◆ Your instructions
Everything from the line holding "Click the Buscar search field" to the end of the listing below should be copied exactly, line for line, minus the pictures.
[Start of Attachment]
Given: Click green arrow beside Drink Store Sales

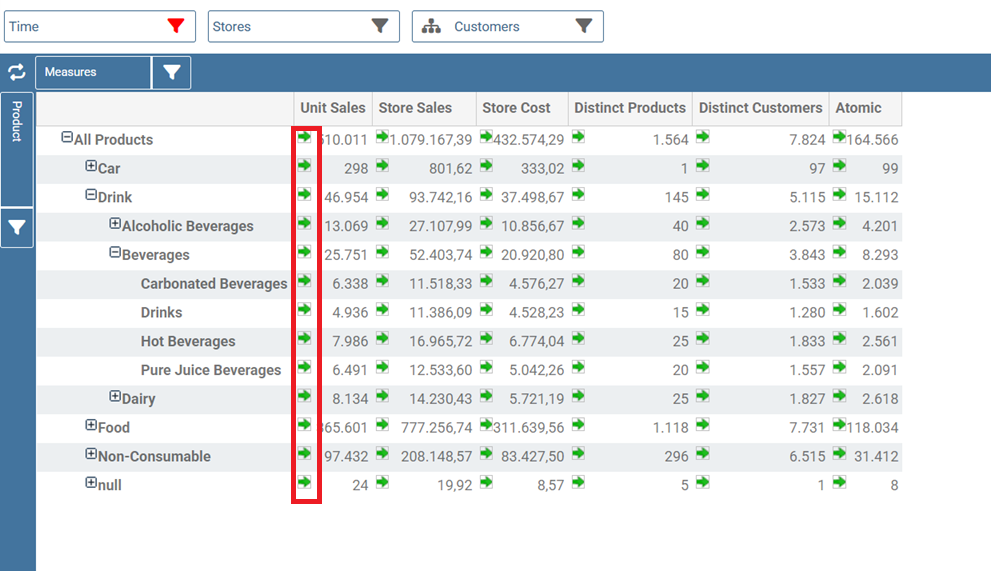Looking at the screenshot, I should click(382, 195).
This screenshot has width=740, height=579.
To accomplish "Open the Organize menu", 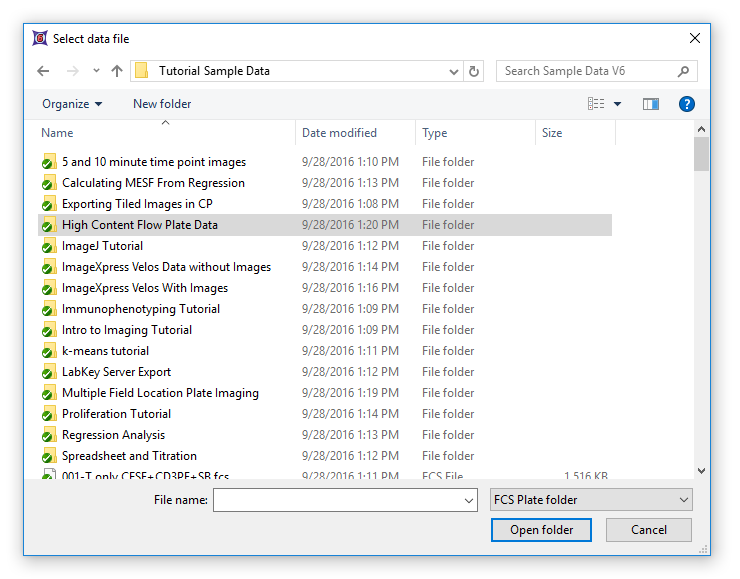I will tap(72, 104).
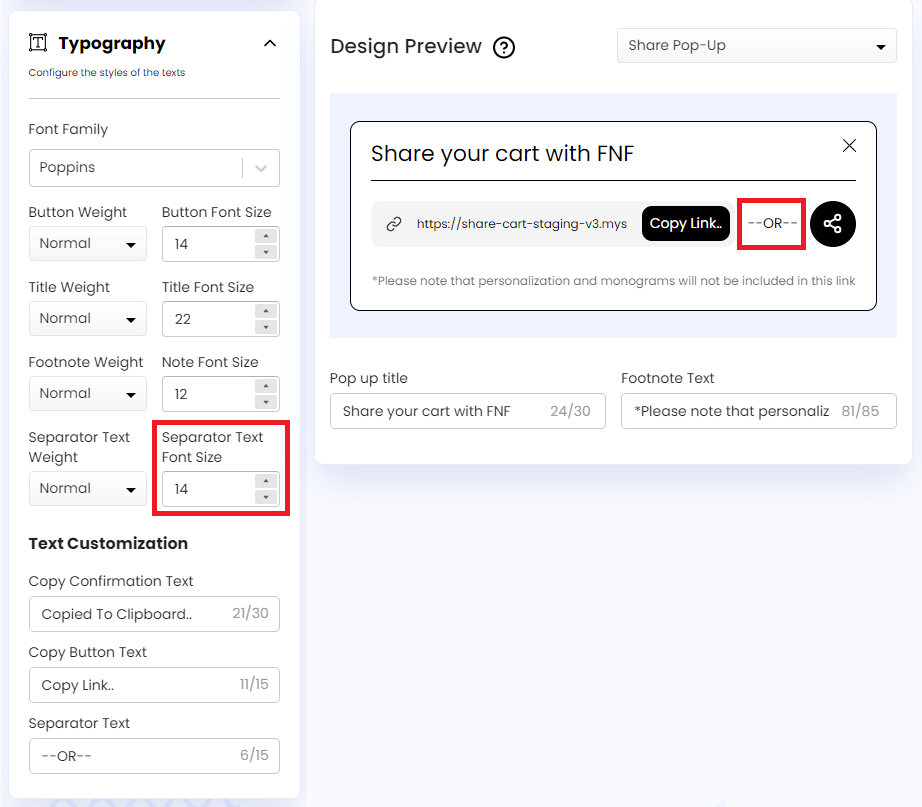
Task: Open the Footnote Weight dropdown
Action: 87,393
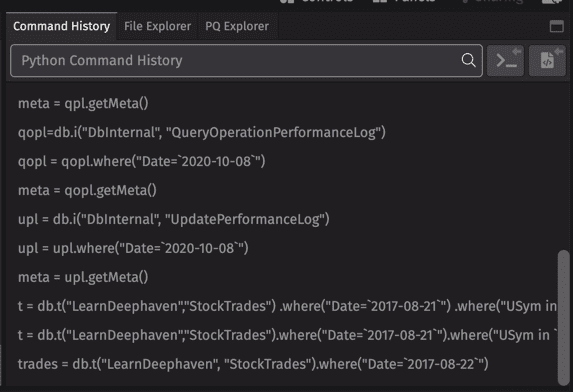Viewport: 573px width, 392px height.
Task: Click the command history vertical scrollbar
Action: pos(564,317)

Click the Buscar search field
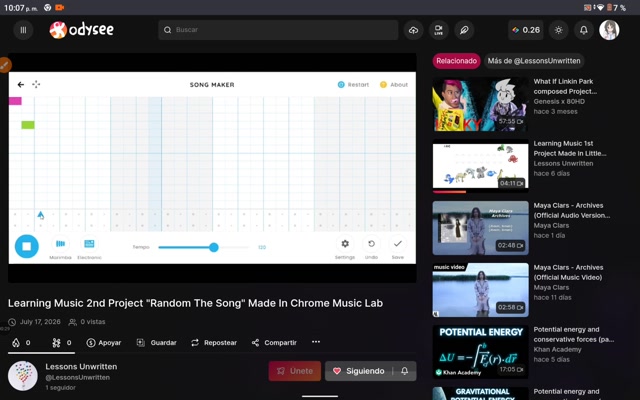(278, 30)
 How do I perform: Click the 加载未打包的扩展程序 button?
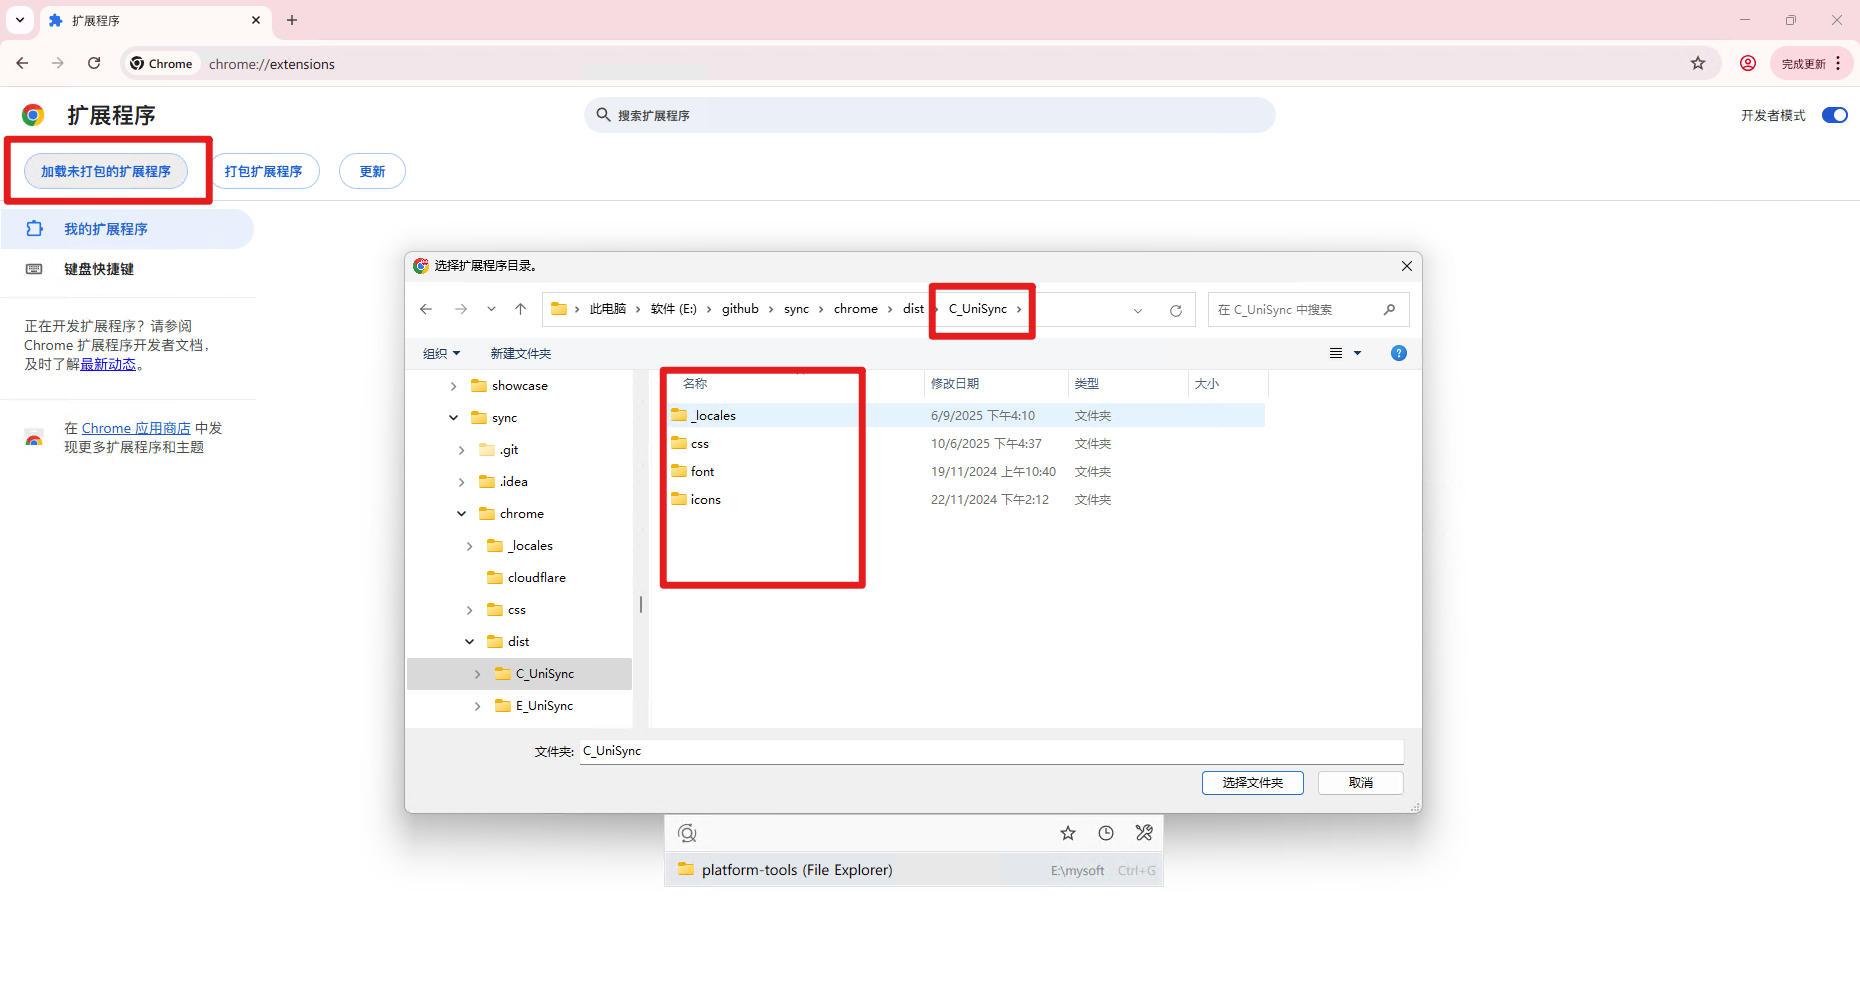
[End of Attachment]
◆ Answer section
Click the Buscar search field
(278, 30)
 How do I perform: Click the 加载未打包的扩展程序 button?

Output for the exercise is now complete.